California (12.6.2004)
Two cases today:
In Gates v. Discovery Communications, Inc. (S115008), the Court overruled its 1971 decision in Briscoe v. Reader’s Digest Association, Inc., 4 Cal.3d 529. The Court held that Gates, convicted for being an accessory to a murder for hire in 1988, does not have a valid action for invasion of privacy against the Discovery Channel for a documentary it aired in 2001 about the crime. Gates, relying on Briscoe, argued that he was damaged by the broadcast. Briscoe held that publication of true, but injurious, information concerning the criminal past of a rehabilitated convict might create a valid cause of action if the information is not newsworthy. A unanimous Court today found that a series of United States Supreme Court decisions, including Cox Broadcasting Corporation v. Cohn, 420 U.S. 469 (1975), have “fatally undermined” Briscoe.
The L.A. Times also wrote about the case on November 29.

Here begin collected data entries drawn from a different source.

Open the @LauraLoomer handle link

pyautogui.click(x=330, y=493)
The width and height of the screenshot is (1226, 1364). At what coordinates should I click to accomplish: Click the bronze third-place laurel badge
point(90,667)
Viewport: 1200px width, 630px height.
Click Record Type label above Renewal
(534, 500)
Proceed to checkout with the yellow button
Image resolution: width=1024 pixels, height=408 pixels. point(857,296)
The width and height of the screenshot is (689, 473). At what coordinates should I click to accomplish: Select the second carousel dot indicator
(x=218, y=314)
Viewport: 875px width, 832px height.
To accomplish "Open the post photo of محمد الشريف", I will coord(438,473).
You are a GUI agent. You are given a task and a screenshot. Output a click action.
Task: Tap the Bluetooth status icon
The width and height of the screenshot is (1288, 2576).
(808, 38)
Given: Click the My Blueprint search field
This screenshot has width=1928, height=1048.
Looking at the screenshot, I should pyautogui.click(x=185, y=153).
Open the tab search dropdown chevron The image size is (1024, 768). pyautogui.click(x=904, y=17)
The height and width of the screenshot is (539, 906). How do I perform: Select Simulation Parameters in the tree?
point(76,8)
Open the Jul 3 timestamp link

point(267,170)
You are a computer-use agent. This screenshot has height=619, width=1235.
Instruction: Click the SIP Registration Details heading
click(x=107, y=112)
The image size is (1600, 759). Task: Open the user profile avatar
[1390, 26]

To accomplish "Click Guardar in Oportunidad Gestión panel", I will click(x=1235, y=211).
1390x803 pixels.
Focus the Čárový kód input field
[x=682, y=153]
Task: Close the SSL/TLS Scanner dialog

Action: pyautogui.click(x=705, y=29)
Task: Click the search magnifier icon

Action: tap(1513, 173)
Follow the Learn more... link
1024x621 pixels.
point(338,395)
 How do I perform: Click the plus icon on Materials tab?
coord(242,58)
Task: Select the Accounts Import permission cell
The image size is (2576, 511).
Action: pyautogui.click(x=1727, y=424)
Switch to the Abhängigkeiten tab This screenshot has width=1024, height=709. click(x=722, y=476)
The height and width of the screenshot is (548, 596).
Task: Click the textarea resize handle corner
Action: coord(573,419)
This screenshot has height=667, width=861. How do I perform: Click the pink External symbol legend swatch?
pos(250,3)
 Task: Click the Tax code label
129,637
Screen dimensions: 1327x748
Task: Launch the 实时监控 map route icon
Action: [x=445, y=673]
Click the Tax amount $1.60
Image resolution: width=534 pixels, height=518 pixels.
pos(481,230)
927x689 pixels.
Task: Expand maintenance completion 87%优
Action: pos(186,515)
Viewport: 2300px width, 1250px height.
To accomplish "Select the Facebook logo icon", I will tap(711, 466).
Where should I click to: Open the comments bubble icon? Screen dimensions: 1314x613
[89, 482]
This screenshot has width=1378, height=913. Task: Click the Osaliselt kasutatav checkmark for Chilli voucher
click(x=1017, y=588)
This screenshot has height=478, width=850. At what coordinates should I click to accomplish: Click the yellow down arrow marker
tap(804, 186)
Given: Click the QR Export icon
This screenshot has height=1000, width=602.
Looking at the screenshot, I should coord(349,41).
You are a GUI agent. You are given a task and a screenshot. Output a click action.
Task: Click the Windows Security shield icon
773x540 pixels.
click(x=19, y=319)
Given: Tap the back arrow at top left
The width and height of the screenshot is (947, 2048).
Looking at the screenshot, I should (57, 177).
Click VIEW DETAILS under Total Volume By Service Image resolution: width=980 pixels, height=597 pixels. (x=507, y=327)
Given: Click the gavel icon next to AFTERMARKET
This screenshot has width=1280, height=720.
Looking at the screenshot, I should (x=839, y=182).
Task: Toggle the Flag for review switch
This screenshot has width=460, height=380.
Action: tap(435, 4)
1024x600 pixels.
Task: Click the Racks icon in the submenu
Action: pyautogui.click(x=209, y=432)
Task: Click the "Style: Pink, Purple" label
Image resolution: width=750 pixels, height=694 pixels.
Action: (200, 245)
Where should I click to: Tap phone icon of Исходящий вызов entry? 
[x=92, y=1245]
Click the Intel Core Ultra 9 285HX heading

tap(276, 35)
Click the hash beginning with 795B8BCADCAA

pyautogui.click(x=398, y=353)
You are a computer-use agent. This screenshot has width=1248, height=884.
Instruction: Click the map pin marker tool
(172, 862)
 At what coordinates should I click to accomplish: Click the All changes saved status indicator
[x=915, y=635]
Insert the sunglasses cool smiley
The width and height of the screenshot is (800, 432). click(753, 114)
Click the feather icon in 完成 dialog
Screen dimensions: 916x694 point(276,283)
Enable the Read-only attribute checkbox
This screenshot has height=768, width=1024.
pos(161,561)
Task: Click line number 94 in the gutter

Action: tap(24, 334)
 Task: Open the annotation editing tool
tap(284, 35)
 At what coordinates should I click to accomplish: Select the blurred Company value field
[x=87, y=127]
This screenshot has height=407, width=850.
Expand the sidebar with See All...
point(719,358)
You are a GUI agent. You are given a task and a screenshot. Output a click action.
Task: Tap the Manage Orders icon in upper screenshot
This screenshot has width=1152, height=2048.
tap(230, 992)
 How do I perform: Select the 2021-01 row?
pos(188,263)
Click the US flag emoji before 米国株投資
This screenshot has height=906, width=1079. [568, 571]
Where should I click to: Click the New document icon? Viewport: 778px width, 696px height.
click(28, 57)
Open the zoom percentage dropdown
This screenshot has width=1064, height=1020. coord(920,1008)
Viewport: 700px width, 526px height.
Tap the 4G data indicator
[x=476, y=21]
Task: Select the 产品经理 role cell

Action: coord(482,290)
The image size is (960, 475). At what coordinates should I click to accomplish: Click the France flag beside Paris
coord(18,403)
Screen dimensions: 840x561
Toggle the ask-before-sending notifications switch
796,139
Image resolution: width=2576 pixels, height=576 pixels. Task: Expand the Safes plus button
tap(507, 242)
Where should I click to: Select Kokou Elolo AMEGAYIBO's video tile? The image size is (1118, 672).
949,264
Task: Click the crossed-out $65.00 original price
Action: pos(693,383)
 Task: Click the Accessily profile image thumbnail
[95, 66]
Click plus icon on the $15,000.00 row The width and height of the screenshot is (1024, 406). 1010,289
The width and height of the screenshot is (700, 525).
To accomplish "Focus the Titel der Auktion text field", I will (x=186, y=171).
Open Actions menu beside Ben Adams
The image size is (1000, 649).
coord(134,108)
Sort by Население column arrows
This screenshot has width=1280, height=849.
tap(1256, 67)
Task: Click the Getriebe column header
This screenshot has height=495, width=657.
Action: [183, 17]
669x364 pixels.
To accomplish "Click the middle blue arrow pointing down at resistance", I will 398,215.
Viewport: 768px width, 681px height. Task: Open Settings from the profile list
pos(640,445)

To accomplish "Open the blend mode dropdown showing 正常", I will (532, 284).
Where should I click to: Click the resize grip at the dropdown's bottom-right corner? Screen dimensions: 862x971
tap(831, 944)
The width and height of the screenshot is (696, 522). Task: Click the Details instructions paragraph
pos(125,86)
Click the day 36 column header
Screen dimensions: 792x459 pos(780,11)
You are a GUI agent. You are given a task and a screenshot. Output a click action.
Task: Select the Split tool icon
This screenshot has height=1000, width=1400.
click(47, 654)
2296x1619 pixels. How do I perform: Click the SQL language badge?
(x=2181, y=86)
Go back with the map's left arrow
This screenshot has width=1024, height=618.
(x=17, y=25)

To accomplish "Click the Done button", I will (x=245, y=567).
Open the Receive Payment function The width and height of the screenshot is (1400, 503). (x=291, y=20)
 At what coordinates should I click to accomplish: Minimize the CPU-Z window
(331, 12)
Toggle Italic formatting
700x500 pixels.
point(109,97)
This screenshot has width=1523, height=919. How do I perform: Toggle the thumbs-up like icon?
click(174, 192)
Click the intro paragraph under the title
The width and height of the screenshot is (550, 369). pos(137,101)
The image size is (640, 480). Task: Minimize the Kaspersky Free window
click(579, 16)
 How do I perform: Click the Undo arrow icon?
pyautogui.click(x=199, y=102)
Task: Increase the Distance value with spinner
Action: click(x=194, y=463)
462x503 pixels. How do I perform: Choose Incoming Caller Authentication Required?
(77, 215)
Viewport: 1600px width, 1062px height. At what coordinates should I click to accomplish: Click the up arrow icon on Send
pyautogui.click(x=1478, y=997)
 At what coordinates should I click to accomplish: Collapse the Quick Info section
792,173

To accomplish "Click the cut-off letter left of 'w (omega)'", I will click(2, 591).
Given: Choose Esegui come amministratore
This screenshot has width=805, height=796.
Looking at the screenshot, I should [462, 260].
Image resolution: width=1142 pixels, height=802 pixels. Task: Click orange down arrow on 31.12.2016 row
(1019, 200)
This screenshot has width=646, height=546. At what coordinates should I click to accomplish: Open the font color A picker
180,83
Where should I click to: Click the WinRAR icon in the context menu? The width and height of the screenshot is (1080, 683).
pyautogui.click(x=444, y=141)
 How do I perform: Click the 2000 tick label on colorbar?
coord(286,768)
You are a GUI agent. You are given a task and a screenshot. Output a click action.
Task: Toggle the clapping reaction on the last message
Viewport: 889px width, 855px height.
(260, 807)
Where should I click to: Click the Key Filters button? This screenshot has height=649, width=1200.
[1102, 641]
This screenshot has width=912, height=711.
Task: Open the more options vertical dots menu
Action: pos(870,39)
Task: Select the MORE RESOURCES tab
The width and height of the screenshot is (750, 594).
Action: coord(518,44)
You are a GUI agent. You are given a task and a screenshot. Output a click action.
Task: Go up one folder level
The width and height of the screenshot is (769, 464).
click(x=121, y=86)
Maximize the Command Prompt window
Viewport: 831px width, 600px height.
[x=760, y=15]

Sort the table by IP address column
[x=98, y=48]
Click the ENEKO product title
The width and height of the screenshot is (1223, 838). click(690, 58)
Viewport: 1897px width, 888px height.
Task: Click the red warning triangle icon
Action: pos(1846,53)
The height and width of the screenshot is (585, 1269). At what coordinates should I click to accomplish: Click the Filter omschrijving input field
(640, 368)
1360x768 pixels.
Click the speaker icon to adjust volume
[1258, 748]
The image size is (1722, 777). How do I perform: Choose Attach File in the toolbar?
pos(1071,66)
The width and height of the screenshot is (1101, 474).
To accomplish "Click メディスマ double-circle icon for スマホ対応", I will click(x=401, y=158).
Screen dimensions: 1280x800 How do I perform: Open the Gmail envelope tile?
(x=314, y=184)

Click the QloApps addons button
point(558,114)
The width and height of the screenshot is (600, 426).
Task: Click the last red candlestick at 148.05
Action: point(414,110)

In People v. San Nicolas (S028747) the Court unanimously upheld a judgment of death in a conviction for two murders and a rape. The defendant raised a laundry list of errors, perhaps the most salient of which was his assertion that a taped confession taken six days after he requested a lawyer should have been suppressed. The Court found that the defendant did not request a lawyer on the day his confession was taped, and that the police properly read defendant his Miranda rights, which he waived.